### TASK INSTRUCTIONS
In the data that follows, find each line containing "agent" and copy it.

[Start of Attachment]

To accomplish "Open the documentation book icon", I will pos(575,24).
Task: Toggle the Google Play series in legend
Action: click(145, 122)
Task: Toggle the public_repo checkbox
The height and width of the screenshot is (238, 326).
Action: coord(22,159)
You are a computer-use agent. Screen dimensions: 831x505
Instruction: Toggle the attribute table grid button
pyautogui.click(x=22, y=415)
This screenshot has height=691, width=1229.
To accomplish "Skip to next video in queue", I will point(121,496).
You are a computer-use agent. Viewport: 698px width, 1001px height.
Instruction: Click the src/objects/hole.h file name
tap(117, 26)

[End of Attachment]
[Start of Attachment]

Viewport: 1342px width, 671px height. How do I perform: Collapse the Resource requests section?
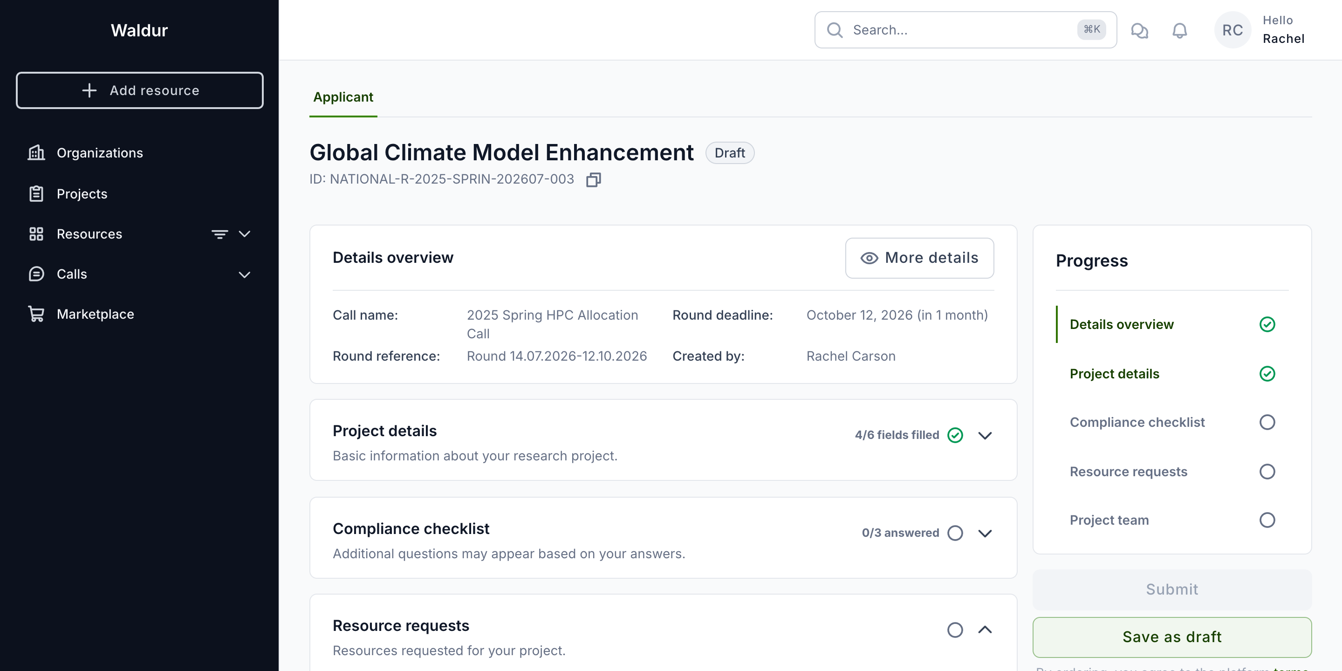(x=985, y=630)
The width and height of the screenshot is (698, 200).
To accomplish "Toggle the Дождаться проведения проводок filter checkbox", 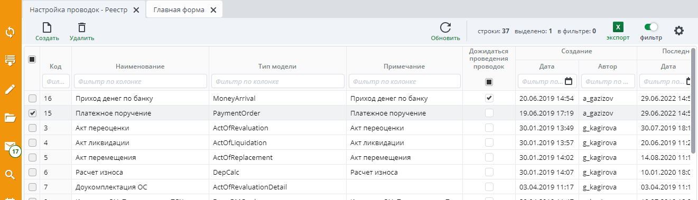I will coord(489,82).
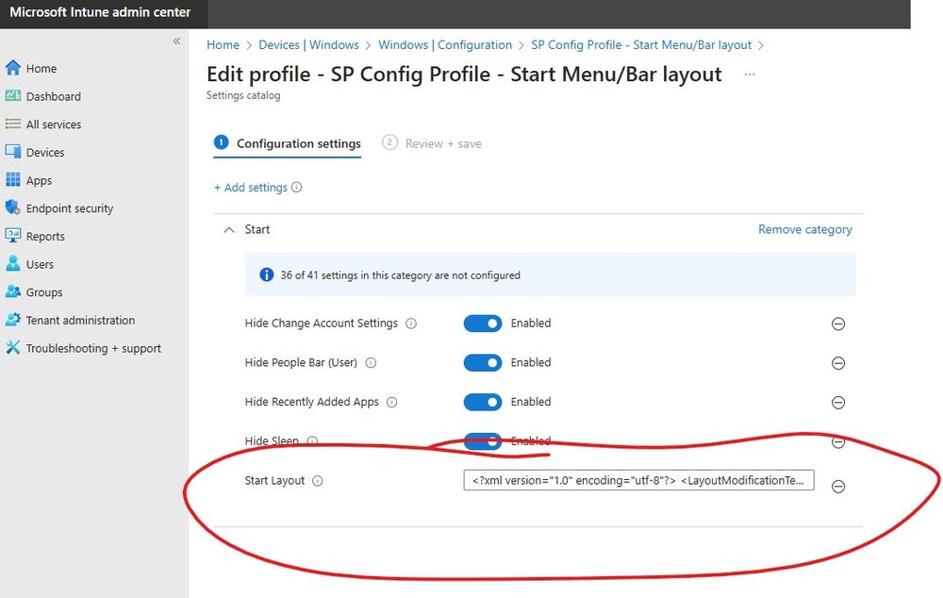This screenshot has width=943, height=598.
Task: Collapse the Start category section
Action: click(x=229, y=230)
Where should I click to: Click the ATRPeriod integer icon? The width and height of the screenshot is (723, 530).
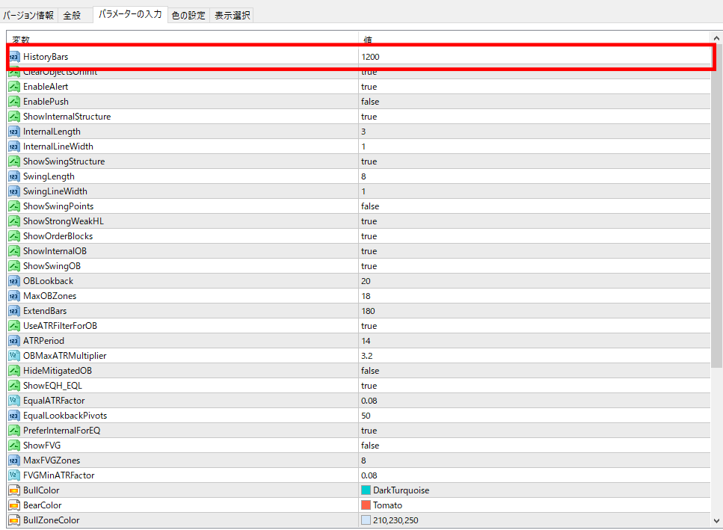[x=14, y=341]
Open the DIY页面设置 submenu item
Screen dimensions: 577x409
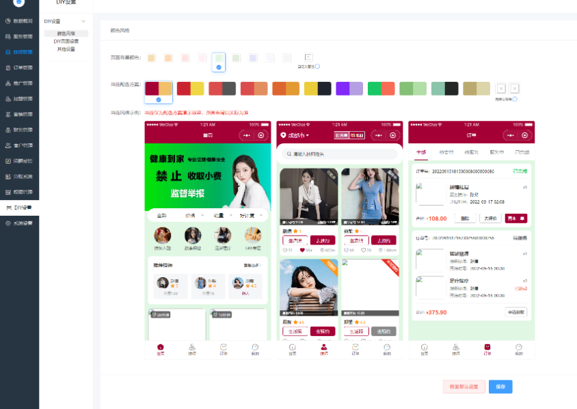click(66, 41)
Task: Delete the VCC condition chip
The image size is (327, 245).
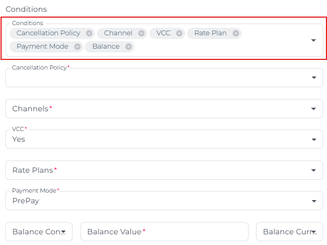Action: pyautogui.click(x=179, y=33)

[End of Attachment]
[Start of Attachment]

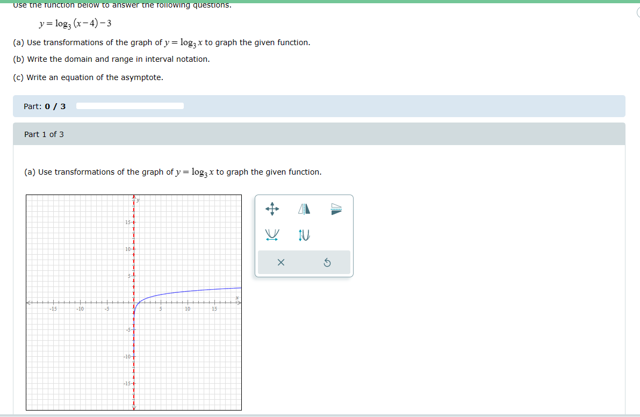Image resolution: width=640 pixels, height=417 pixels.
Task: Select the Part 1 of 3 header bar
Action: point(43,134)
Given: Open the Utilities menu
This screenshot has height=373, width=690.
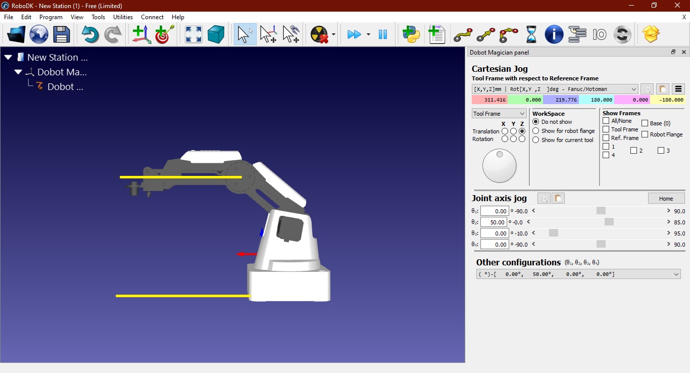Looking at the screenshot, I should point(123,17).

[End of Attachment]

### RESPONSE
You are a computer-use agent. Screen dimensions: 831x505
You are a computer-use agent. Viewport: 698px width, 1001px height.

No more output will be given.